# OPV ( expansion valve) fault and reset on Alex duetto



## rocky66 (Jul 28, 2019)

Hi, I recently plumbed in my duetto after many good years service via the reservoir. I fitted a pressure regulator with the pressure just under 3 bar ( within manufacturer spec). As soon as I opened up the water it began to pour out via the OPV outlet above the drip tray. It eventually stopped when the machine warmed up but then started to flow out when it cooled down.
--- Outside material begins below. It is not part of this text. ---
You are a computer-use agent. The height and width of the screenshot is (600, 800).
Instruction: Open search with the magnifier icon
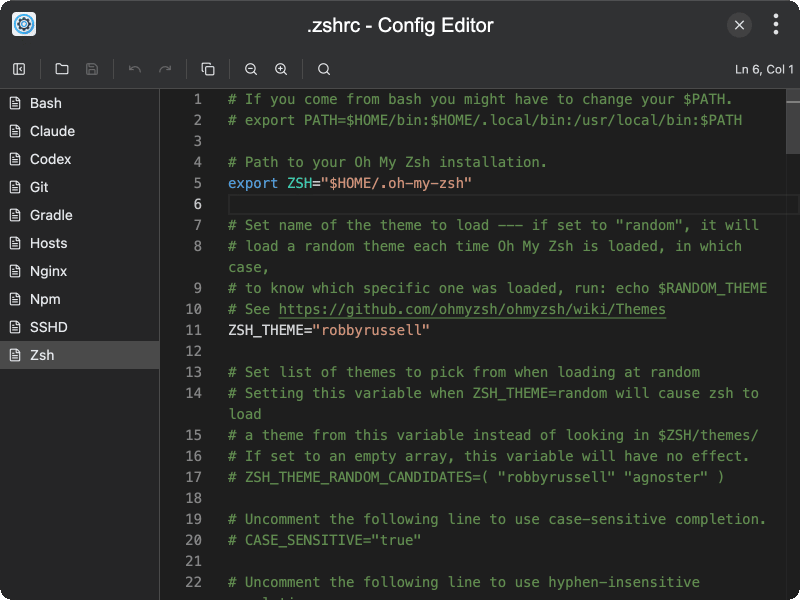(324, 69)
I decided to remove the spring and plunger from the OPV ( with a struggle) and noticed debris making it stick. The end of the plunger and o ring were in very good codition for a six year old machine. I cleaned everything with citric acid and reassembled. It now only shows a few drips as it reaches temp and stops. No water escaping when switched off as before. Job done I thought. But......how do I know if the OPV is tightened to the right level? I phoned Bella Barista and spoke to Chris who said I should put a blind filter and screw it in or out till the brew pressure is between 8-9 bar. That does not seem right to me. It is a rotary pump and the OPV on rotary pump machines are factory set so do not need adjusting ? All I want to know is how can I tell if I have screwd the plunger down to the right level. Can someone help please.


----------



## Nikko (Aug 20, 2014)

The pressure relief valve going to the drip tray should be set to ca. 12barg. Using the bypass on the pump to set the pump pressure to 12 barg, adjust the pressure relief valve so it opens at 12 barg.


----------



## DavecUK (Aug 6, 2013)

http://coffeetime.wikidot.com/rotary-pump-pressure-adjustment


----------



## rocky66 (Jul 28, 2019)

Dave Thank you for the link. The only thing I am not sure is do I tighten the OPV it if the pressure is not been relieved at 12 bar and loosen it if the OPV lets go earlier?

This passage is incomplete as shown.